A related concept to this approach is that the codebase itself acts as the “schema repository”, holding the structures of all “live versions”. This, combined with the conversion functions, allows to manage the evolution of the data using standard code tools and practices.

This initial implementation of the library is in python, which is dynamically typed. This required creating full support for strictly typed case classes, a feature which in other languages might have been provided by the language itself.

Main Features

  • Strictly typed, immutable, nested case classes (including recursive definitions)

  • Support for case class version management and powerful schema evolution inside the codebase

  • Inherent serialization capabilities (currently json only)

  • On-the-fly data migration on read

  • Support for subtypes - A method for mimicking inheritance in serialized data.

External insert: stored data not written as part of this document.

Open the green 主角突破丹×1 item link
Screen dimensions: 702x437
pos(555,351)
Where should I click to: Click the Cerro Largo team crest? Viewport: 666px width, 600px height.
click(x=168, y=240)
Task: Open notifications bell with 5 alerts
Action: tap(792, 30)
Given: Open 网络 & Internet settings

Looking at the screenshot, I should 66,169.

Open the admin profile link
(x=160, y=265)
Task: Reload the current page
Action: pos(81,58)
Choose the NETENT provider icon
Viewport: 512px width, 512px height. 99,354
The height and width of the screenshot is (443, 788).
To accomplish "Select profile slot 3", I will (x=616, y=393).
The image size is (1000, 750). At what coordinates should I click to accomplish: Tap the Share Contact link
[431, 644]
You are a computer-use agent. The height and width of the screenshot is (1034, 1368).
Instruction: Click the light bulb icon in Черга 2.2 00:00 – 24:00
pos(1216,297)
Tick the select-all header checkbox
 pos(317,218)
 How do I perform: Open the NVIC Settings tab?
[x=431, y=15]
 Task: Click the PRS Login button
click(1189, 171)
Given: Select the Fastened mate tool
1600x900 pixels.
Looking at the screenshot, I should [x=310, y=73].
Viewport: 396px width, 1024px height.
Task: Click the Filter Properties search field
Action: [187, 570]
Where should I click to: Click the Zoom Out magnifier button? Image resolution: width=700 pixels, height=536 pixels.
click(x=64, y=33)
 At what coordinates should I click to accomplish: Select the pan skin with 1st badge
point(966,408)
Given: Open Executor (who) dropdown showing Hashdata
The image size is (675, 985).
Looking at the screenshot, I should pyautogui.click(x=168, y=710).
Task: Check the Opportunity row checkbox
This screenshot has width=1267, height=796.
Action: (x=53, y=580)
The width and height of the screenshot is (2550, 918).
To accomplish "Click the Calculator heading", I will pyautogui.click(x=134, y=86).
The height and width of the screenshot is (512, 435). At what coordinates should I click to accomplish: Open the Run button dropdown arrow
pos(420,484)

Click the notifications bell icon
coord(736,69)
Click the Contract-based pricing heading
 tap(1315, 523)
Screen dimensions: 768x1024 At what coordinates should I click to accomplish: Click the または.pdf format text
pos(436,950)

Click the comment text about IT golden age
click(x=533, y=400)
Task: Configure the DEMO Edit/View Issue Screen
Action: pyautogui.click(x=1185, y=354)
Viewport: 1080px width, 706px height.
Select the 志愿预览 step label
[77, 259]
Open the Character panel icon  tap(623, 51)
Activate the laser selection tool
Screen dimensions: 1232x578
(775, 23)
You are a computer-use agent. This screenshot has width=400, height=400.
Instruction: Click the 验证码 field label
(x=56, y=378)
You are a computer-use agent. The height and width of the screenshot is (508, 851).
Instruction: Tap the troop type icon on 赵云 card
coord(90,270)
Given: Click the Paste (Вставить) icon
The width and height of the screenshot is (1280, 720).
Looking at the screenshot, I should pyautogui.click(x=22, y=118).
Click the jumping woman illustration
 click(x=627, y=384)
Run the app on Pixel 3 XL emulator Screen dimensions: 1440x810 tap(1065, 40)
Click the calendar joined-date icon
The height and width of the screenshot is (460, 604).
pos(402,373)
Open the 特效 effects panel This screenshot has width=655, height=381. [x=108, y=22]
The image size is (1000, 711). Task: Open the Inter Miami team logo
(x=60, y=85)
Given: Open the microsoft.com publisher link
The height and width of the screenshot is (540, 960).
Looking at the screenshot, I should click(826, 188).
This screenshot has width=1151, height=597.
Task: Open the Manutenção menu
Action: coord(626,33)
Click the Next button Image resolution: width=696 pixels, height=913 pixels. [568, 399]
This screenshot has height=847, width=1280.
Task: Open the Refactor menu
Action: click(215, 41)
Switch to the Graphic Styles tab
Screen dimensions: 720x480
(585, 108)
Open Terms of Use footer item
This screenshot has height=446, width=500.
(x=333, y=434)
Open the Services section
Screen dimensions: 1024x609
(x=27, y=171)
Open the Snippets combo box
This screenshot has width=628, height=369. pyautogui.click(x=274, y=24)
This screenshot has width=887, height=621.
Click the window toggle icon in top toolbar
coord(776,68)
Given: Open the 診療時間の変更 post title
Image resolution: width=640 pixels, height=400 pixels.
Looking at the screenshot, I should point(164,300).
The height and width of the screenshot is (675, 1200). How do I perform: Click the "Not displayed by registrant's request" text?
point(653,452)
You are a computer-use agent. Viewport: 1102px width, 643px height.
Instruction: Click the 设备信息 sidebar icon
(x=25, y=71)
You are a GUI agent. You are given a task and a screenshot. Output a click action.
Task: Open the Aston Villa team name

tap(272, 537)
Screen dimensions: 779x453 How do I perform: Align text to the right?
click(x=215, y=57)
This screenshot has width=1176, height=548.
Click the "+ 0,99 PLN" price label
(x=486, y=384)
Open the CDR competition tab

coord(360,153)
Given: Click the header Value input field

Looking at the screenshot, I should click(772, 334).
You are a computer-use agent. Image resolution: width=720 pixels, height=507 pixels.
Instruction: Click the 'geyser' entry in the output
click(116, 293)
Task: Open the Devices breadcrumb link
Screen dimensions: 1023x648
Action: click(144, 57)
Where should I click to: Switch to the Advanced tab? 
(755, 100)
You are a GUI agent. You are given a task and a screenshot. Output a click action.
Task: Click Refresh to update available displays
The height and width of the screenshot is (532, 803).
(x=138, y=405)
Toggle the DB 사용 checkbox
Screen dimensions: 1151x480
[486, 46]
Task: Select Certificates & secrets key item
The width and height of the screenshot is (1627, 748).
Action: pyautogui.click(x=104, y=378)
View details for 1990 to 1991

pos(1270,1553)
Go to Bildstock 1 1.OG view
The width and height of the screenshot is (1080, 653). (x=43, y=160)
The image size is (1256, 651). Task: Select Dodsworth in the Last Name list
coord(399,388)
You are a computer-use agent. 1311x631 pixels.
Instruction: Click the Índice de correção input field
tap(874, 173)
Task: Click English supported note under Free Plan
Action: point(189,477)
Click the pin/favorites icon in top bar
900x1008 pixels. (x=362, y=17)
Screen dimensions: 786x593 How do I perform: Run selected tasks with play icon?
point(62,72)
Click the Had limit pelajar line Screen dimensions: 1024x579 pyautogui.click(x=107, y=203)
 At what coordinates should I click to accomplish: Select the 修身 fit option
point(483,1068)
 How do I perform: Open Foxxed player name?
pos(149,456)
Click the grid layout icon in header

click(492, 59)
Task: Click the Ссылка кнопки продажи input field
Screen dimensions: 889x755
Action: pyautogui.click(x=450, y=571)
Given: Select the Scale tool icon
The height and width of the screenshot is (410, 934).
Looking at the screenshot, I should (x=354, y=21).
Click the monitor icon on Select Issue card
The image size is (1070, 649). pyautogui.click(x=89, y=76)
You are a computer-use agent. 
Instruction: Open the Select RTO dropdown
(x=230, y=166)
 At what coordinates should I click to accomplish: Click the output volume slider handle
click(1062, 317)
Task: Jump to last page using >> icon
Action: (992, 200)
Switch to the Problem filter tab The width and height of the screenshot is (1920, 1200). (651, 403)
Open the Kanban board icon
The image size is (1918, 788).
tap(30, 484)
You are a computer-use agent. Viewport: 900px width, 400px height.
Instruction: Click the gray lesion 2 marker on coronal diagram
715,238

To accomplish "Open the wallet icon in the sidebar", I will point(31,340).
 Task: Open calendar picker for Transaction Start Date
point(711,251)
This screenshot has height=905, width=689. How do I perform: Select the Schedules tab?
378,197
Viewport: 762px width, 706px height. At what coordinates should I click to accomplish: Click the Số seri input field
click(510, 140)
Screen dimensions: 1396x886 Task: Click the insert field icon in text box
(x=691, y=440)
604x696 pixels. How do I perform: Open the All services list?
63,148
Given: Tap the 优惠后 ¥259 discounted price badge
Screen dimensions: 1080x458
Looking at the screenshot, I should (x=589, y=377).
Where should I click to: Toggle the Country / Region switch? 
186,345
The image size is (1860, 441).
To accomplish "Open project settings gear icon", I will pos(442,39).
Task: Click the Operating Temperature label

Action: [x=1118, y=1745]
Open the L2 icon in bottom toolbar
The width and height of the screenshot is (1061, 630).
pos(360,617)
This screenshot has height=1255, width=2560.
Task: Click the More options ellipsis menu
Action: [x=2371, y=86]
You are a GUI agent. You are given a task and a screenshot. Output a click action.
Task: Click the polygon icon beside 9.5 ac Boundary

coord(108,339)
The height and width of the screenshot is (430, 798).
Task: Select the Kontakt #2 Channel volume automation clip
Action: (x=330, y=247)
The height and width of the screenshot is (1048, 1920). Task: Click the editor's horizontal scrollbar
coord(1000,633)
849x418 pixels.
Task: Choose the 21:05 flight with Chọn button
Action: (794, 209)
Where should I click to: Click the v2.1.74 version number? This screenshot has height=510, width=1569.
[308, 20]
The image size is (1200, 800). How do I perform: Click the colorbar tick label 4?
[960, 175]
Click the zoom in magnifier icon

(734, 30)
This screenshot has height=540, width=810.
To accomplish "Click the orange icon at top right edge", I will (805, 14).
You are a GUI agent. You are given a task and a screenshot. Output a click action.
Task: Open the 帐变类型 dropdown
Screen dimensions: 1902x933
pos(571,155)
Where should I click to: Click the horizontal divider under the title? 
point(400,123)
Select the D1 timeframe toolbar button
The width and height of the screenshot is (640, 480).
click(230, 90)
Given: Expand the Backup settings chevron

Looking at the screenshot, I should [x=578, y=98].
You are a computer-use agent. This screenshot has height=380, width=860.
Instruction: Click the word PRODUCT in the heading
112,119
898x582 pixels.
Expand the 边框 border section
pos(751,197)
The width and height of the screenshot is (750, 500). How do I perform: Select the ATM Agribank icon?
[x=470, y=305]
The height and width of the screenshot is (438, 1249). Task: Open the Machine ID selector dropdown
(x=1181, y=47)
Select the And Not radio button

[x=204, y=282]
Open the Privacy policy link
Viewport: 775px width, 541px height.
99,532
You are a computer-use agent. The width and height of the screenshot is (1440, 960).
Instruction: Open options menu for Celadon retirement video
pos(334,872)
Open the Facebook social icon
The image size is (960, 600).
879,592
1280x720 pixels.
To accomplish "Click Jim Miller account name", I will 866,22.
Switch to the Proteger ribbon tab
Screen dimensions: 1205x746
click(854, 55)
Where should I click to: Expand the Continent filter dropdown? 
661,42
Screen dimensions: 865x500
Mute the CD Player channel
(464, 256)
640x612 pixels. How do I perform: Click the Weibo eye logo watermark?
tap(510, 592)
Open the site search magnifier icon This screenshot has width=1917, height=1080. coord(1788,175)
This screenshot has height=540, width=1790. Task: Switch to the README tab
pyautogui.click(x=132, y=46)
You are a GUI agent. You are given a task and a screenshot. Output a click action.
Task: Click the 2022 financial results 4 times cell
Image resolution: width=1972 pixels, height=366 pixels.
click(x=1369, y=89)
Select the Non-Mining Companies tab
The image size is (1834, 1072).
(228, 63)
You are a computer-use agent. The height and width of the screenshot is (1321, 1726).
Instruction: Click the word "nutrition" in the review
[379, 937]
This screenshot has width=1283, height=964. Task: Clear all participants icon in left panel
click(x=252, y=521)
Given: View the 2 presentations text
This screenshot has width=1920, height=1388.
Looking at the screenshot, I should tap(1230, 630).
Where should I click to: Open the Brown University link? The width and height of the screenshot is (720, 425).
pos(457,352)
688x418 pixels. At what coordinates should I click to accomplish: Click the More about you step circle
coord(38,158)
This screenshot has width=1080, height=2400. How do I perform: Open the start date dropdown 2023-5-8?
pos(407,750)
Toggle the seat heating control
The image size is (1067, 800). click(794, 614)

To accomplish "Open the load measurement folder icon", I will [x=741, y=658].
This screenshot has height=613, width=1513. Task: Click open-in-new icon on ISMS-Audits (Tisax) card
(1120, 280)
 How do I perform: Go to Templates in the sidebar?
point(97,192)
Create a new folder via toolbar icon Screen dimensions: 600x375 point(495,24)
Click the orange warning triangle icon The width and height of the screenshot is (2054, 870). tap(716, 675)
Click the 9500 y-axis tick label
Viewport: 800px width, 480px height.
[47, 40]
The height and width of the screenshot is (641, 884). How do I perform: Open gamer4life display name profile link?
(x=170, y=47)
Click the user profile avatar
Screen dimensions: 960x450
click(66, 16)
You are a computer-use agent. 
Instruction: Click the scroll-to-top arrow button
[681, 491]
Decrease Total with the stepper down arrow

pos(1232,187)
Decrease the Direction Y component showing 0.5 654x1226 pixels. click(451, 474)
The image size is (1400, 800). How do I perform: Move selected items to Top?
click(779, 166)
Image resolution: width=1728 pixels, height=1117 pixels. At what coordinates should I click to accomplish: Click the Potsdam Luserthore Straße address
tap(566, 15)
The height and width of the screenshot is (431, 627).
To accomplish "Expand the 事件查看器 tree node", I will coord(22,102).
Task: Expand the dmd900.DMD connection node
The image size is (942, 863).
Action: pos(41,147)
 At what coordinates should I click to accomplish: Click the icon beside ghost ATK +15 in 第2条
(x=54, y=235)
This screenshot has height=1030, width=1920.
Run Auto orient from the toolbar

Supertype can contain a “selector field” which denotes the actual type of another field, fully integrating with the version management capabilities of the library.

Design assumptions

  • CPU/Memory is cheaper than developer time and time-to-market of new features

  • Decoupling feature release from any maintenance/migration work is a good thing

  • Logical evolution of the data strcutures is required in many real world use cases

  • The codebase and the programming language can serve as an accurate “distributed schema repository”, taking advantage of standard code management tools

  • In many cases, the migration logic is relatively simple, and the cost of applying it during read (cpu+latency) is worth it if it means less roadblocks to production

Due to these design assumptions, the library is currently optimized mainly for ease of development and iteration, and for decoupling between the developer’s work and devops work. Obviously, once the concepts stabilize enough, speed/space optimizations will get into focus.

Future plans

  • At least one strictly-typed implementation (e.g. Scala)

  • Other serialization formats

  • Higher-level types (e.g. url, phone-number, etc.)

  • Higher-level constraints on the data as part of the type definitions (e.g. valid-url, positive-value, not-empty, in-range, etc.)

  • Dynamic search scope of subtypes

  • Create IDL or reuse existing IDL such as protobuf

  • Typed enums (currently just regular strings)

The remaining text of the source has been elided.